The request: Put the lines of the rows below into a Markdown table with the columns Number and Line, starting with the first line and going on through the line that contains "The width and", with both ends included. Leave out blank lines and the pictures.
▬▬▬▬▬▬
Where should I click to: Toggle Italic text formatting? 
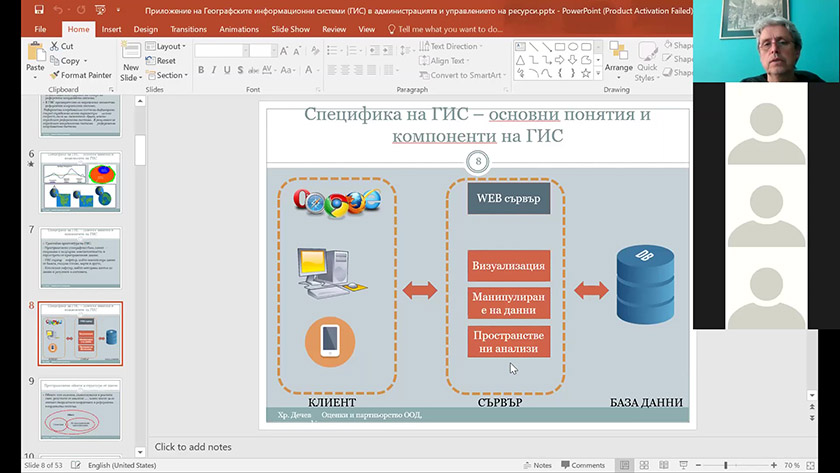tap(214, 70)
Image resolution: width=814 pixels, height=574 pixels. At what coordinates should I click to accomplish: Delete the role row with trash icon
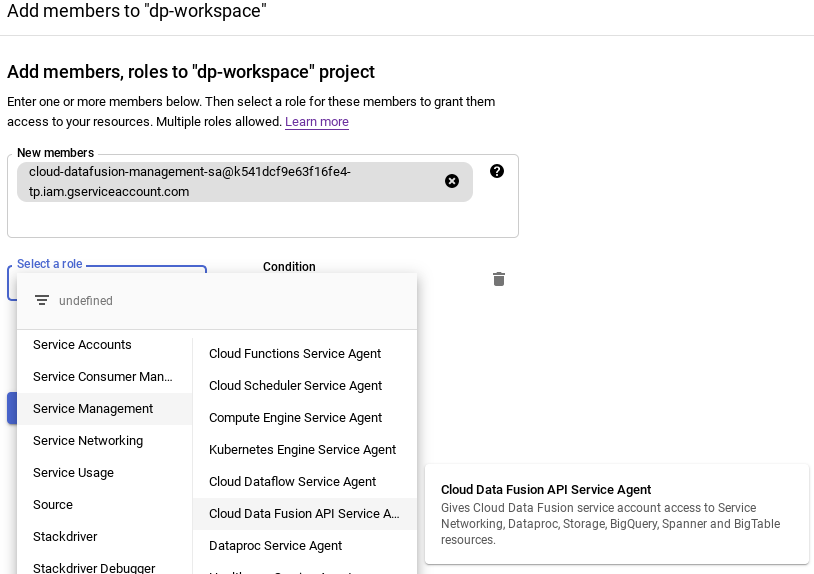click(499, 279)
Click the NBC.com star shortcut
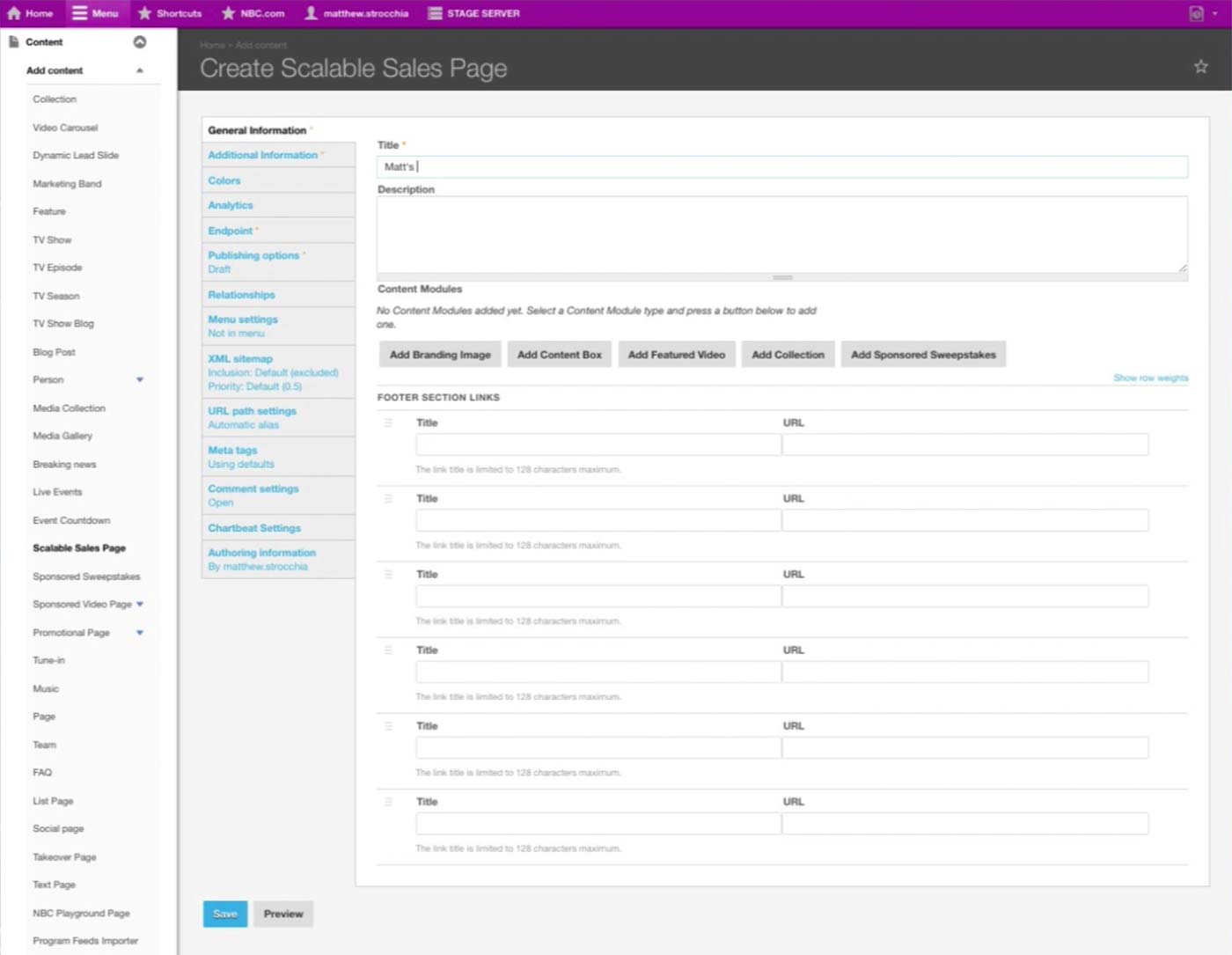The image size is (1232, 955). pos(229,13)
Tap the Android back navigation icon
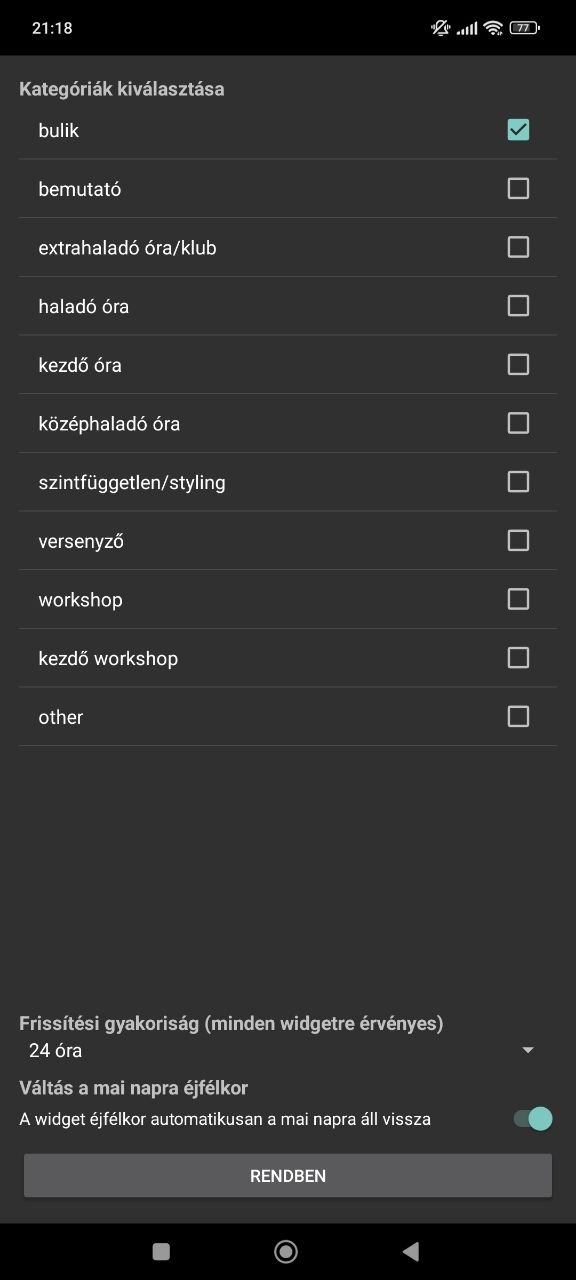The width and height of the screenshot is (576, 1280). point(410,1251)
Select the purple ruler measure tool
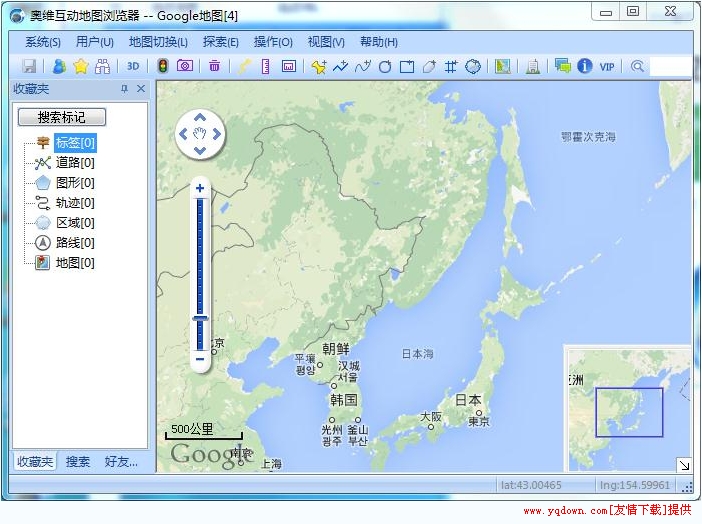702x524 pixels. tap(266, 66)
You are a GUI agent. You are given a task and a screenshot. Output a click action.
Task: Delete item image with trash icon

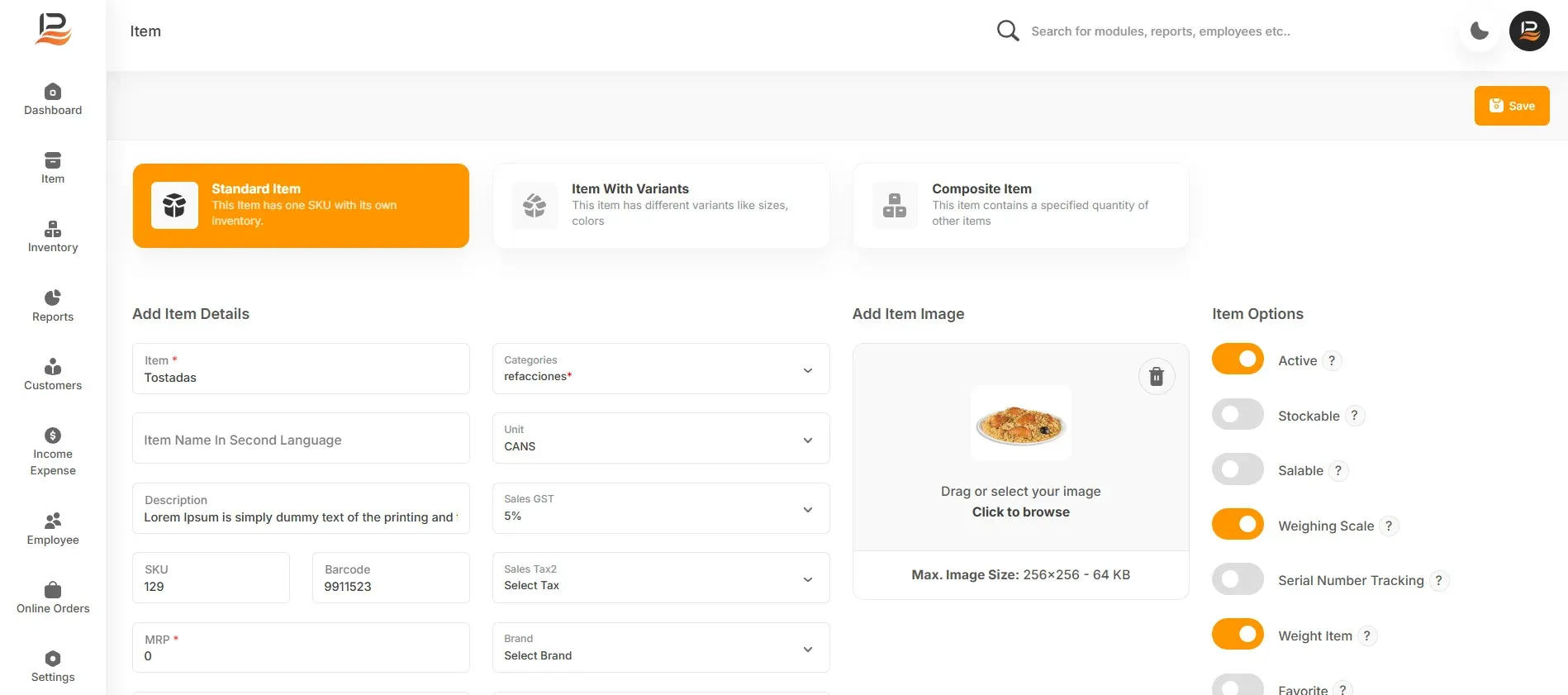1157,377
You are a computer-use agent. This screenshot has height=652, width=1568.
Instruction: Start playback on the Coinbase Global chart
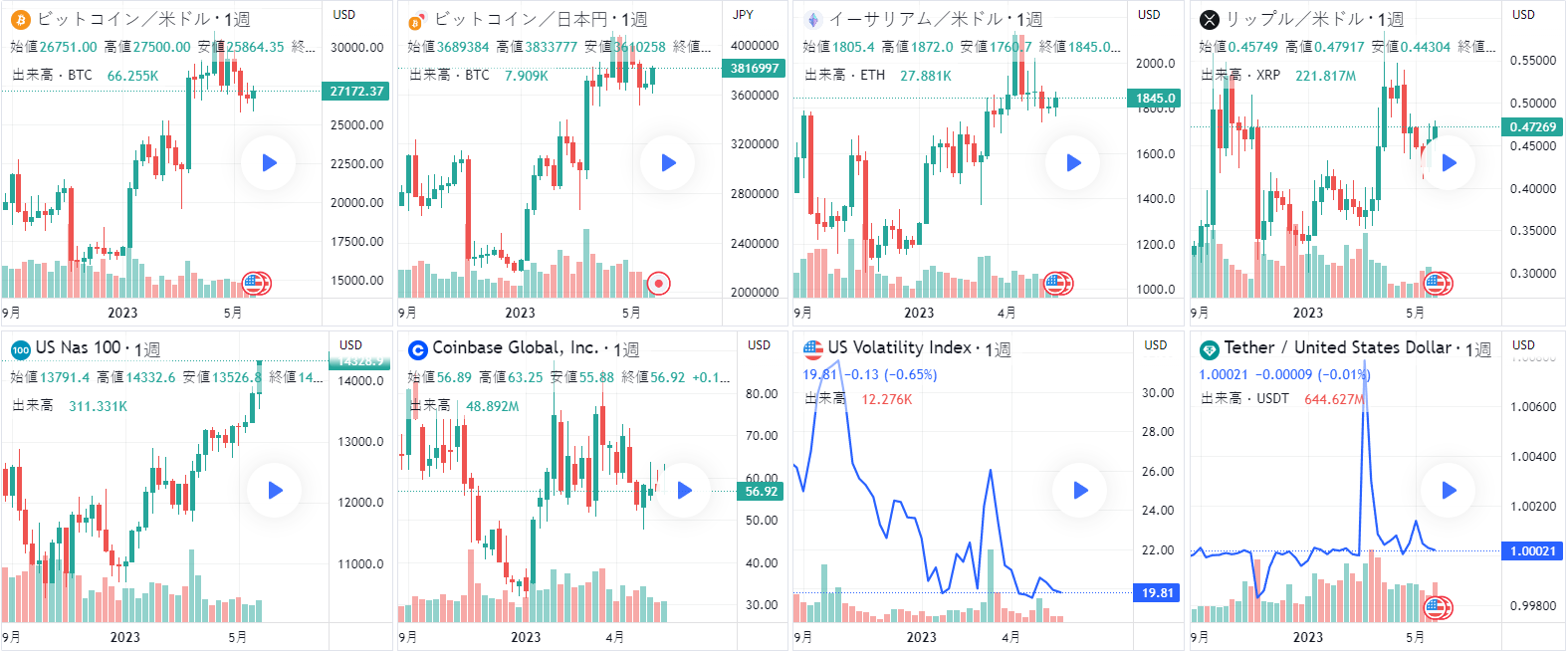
▬▬▬▬▬▬
The output:
| Number | Line |
|---|---|
| 1 | Where should I click to: Toggle Italic text formatting?  |
| 2 | tap(214, 70) |
| 3 | Image resolution: width=814 pixels, height=574 pixels. At what coordinates should I click to accomplish: Delete the role row with trash icon |
| 4 | click(499, 279) |
| 5 | Click the NBC.com star shortcut |
| 6 | The image size is (1232, 955). pos(229,13) |
| 7 | Tap the Android back navigation icon |
| 8 | The width and height of the screenshot is (576, 1280). point(410,1251) |